John Prescott, an emeritus professor in the Department of Pathobiology, was on CTV’s Canada AM Nov. 20, discussing the importance of curbing the use of antibiotics. This week is World Antibiotic Awareness Week, and the College of Veterinarians of Ontario released a report on the subject. Prescott has studied antibiotics and resistant bacteria, helped develop guidelines for practitioners and contributed to public policy. He and other Ontario Veterinary College scientists, including Profs. Scott McEwen in the Department of Population Medicine and Patrick Boerlin and Scott Weese in Pathobiology, have helped make OVC a leader in the field.
The decision on whether to lift the ban on fracking in New Brunswick was the subject of a CBC News – New Brunswick story on Nov. 17 featuring adjunct professor John Cherry. In the story, Cherry, who is director of U of G’s University Consortium for Field Focused Groundwater Contamination Research, said more studies are needed before the ban is lifted. He was chair of the 2014 Council of Canadian Academies report “Environmental Impacts of Shale Gas Extraction in Canada.”
Prof. Eveline Adomait, Economics and Finance, wrote an op-ed column for the Globe and Mail on Nov. 14. She discussed the move by Justin Trudeau to ensure half of his federal cabinet was female, in the context of economic theories on contracts. She suggested that this could lead to more women running for public office. Adomait teaches macroeconomics, money and banking, and industrial relations.
Prof. Rene Van Acker, Plant Agriculture, was interviewed by the Ottawa Citizen on Nov. 13. Van Acker discussed the importance of using actual fields when conducting plant studies, noting that fields provide conditions that cannot be duplicated in a greenhouse.
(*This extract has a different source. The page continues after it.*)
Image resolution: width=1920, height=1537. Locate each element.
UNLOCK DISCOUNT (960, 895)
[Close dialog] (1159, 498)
This includes testing the interplay between genes and the environment, he said. He studies weed management and bio-safety.
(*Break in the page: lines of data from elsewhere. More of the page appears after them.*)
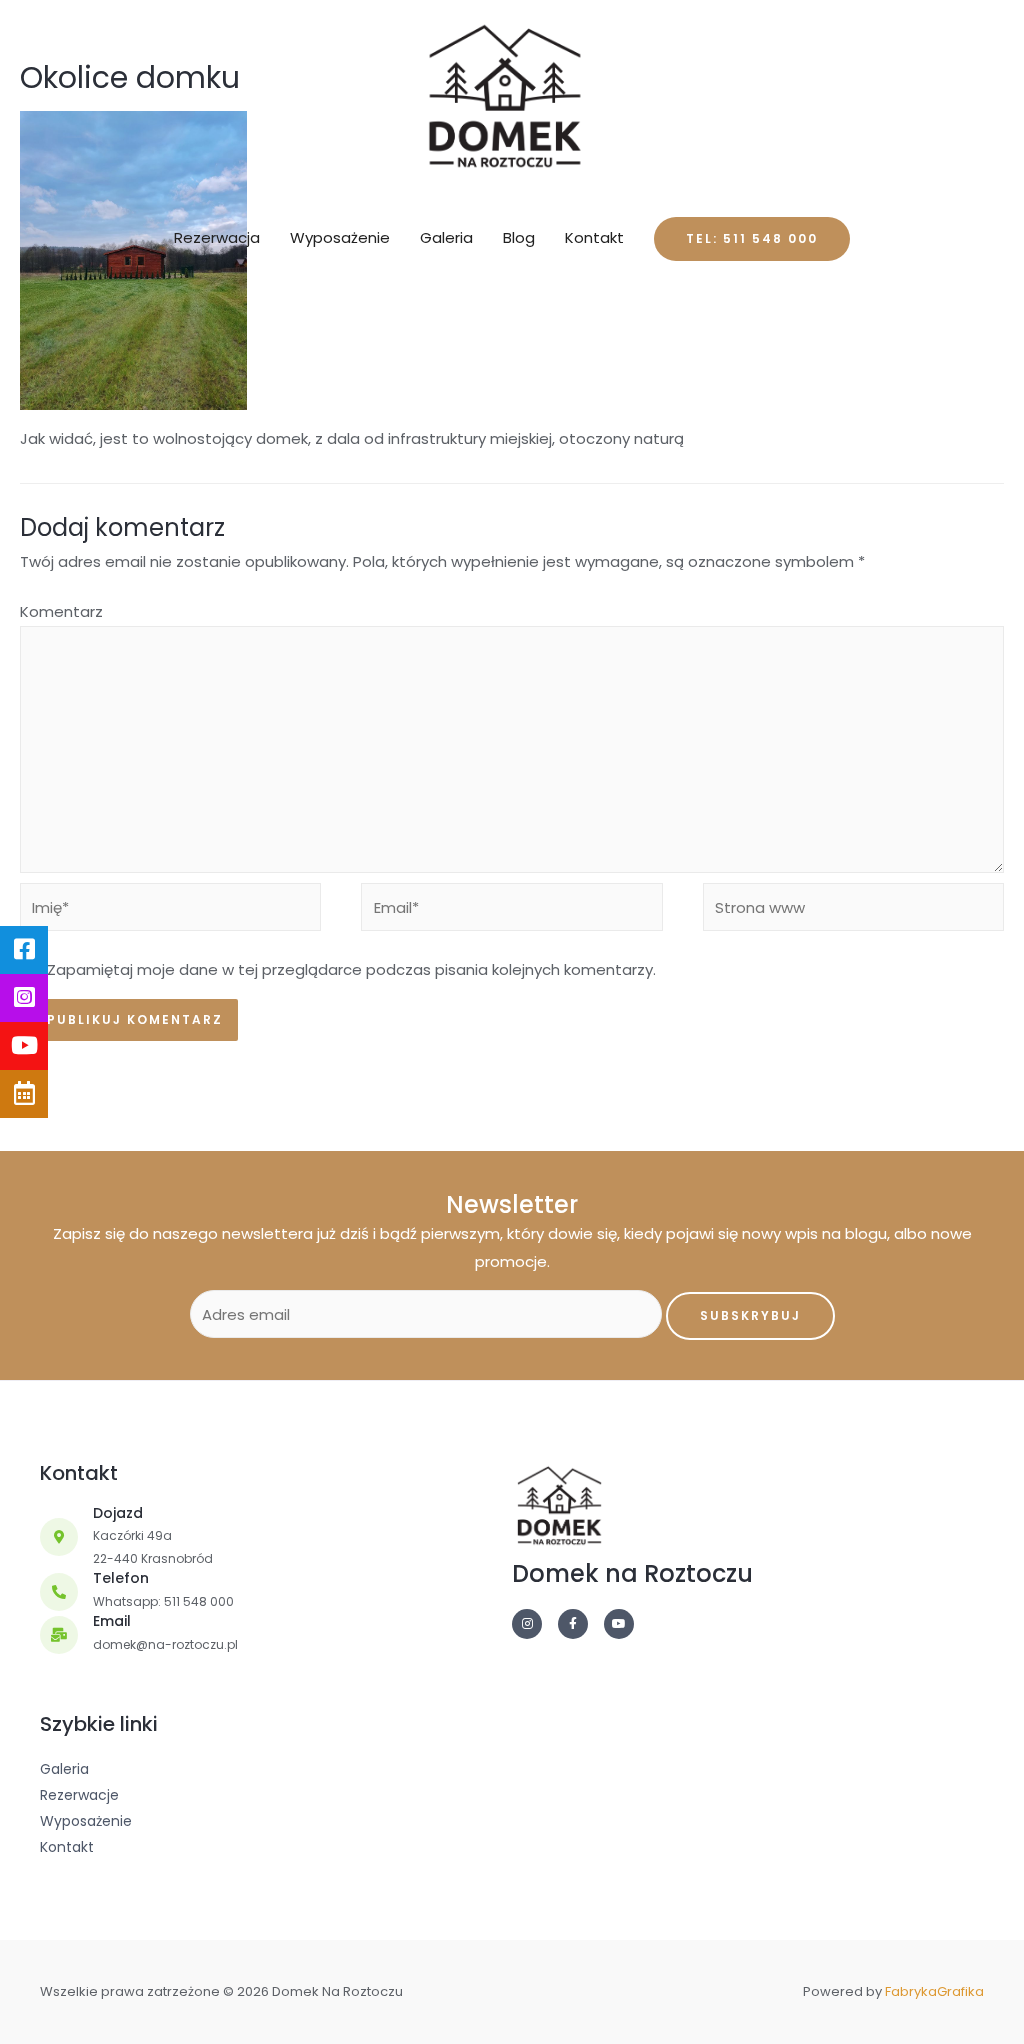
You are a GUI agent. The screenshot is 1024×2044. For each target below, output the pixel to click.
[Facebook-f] (573, 1624)
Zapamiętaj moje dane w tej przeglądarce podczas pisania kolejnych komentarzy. (351, 969)
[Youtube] (619, 1624)
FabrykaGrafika (934, 1991)
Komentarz (61, 611)
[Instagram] (527, 1624)
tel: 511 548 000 (752, 238)
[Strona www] (853, 910)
Prof. Judith Thompson, Theatre Studies, was recognized by a graduate in a CBC – Exhibitionists video on Nov. 13. In the video, graduate Nina Lee Aquino recounts how her instructor encouraged her to direct a play written by Thompson. Thompson is a noted playwright, director, screenwriter, actor and producer.
Prof. Sylvain Charlebois, Marketing and Consumer Studies, was interviewed by CBC News – Windsor on Nov. 12 about non-compliant food labels, on MSN.com on Nov. 11 about the Trans Pacific Partnership (TPP) trade deal and by Business News Network on Nov. 10 discussing ways to end food fraud. Charlebois studies food distribution and the economics of food retailers.